*** Block opens ***

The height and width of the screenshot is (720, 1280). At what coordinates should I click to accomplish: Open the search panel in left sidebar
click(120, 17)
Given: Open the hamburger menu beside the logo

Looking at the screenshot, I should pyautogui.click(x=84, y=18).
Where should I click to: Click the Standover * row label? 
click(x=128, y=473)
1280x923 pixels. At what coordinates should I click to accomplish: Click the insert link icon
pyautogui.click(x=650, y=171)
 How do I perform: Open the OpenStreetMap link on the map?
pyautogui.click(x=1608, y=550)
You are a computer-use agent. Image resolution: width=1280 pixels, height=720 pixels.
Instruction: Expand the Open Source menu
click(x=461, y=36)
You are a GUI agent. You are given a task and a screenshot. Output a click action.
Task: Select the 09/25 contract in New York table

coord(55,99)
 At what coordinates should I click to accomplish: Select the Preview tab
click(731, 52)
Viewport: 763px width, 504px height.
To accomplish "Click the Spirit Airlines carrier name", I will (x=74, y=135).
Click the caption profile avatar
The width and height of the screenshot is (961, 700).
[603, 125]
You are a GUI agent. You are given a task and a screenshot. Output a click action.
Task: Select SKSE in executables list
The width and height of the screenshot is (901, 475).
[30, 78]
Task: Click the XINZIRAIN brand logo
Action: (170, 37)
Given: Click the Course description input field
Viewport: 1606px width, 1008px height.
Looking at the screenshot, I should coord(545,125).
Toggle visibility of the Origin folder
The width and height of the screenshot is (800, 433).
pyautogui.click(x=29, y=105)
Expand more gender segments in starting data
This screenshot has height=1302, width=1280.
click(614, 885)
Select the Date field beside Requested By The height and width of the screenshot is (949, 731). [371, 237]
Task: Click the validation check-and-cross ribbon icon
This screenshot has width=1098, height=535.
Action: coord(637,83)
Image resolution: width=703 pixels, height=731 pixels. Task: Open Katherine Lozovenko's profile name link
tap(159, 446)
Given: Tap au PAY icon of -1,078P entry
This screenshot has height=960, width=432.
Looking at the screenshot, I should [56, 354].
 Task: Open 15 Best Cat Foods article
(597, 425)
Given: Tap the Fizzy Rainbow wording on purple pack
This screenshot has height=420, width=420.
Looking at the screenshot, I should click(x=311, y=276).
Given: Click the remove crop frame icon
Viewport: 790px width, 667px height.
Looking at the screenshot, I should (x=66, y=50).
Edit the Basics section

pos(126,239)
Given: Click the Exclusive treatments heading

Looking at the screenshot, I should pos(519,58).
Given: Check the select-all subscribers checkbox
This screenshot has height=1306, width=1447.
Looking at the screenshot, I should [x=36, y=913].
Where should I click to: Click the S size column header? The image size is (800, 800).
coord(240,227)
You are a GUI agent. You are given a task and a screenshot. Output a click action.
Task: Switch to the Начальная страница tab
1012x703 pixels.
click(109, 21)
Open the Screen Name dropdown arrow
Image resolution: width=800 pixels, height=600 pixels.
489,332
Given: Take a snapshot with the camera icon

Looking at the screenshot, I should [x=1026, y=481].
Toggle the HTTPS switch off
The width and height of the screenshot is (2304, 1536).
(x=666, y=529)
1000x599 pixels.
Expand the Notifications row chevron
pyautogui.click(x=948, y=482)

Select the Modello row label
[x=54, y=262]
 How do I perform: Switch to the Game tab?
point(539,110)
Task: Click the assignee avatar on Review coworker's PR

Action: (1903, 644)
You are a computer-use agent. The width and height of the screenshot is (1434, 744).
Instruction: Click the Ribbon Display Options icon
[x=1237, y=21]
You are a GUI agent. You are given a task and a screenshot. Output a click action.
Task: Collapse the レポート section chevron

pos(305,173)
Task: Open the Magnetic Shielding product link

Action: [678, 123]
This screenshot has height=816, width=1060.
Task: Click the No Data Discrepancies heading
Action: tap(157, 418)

*** Block closes ***

=== Task ===
Give back all the records exactly as they stand.

=== Answer to this problem ===
The height and width of the screenshot is (720, 1280). At what coordinates should I click to accomplish: Open the search panel in left sidebar
click(120, 17)
Given: Open the hamburger menu beside the logo

Looking at the screenshot, I should pyautogui.click(x=84, y=18).
Where should I click to: Click the Standover * row label? 
click(x=128, y=473)
1280x923 pixels. At what coordinates should I click to accomplish: Click the insert link icon
pyautogui.click(x=650, y=171)
 How do I perform: Open the OpenStreetMap link on the map?
pyautogui.click(x=1608, y=550)
You are a computer-use agent. Image resolution: width=1280 pixels, height=720 pixels.
Instruction: Expand the Open Source menu
click(x=461, y=36)
You are a GUI agent. You are given a task and a screenshot. Output a click action.
Task: Select the 09/25 contract in New York table

coord(55,99)
 At what coordinates should I click to accomplish: Select the Preview tab
click(731, 52)
Viewport: 763px width, 504px height.
To accomplish "Click the Spirit Airlines carrier name", I will (x=74, y=135).
Click the caption profile avatar
The width and height of the screenshot is (961, 700).
[603, 125]
You are a GUI agent. You are given a task and a screenshot. Output a click action.
Task: Select SKSE in executables list
The width and height of the screenshot is (901, 475).
[30, 78]
Task: Click the XINZIRAIN brand logo
Action: (170, 37)
Given: Click the Course description input field
Viewport: 1606px width, 1008px height.
Looking at the screenshot, I should coord(545,125).
Toggle visibility of the Origin folder
The width and height of the screenshot is (800, 433).
pyautogui.click(x=29, y=105)
Expand more gender segments in starting data
This screenshot has height=1302, width=1280.
click(614, 885)
Select the Date field beside Requested By The height and width of the screenshot is (949, 731). [371, 237]
Task: Click the validation check-and-cross ribbon icon
This screenshot has width=1098, height=535.
Action: coord(637,83)
Image resolution: width=703 pixels, height=731 pixels. Task: Open Katherine Lozovenko's profile name link
tap(159, 446)
Given: Tap au PAY icon of -1,078P entry
This screenshot has height=960, width=432.
Looking at the screenshot, I should [56, 354].
 Task: Open 15 Best Cat Foods article
(597, 425)
Given: Tap the Fizzy Rainbow wording on purple pack
This screenshot has height=420, width=420.
Looking at the screenshot, I should click(x=311, y=276).
Given: Click the remove crop frame icon
Viewport: 790px width, 667px height.
Looking at the screenshot, I should (x=66, y=50).
Edit the Basics section

pos(126,239)
Given: Click the Exclusive treatments heading

Looking at the screenshot, I should pos(519,58).
Given: Check the select-all subscribers checkbox
This screenshot has height=1306, width=1447.
Looking at the screenshot, I should [x=36, y=913].
Where should I click to: Click the S size column header? The image size is (800, 800).
coord(240,227)
You are a GUI agent. You are given a task and a screenshot. Output a click action.
Task: Switch to the Начальная страница tab
1012x703 pixels.
click(109, 21)
Open the Screen Name dropdown arrow
Image resolution: width=800 pixels, height=600 pixels.
489,332
Given: Take a snapshot with the camera icon

Looking at the screenshot, I should [x=1026, y=481].
Toggle the HTTPS switch off
The width and height of the screenshot is (2304, 1536).
(x=666, y=529)
1000x599 pixels.
Expand the Notifications row chevron
pyautogui.click(x=948, y=482)

Select the Modello row label
[x=54, y=262]
 How do I perform: Switch to the Game tab?
point(539,110)
Task: Click the assignee avatar on Review coworker's PR

Action: (1903, 644)
You are a computer-use agent. The width and height of the screenshot is (1434, 744).
Instruction: Click the Ribbon Display Options icon
[x=1237, y=21]
You are a GUI agent. You are given a task and a screenshot. Output a click action.
Task: Collapse the レポート section chevron

pos(305,173)
Task: Open the Magnetic Shielding product link

Action: [678, 123]
This screenshot has height=816, width=1060.
Task: Click the No Data Discrepancies heading
Action: tap(157, 418)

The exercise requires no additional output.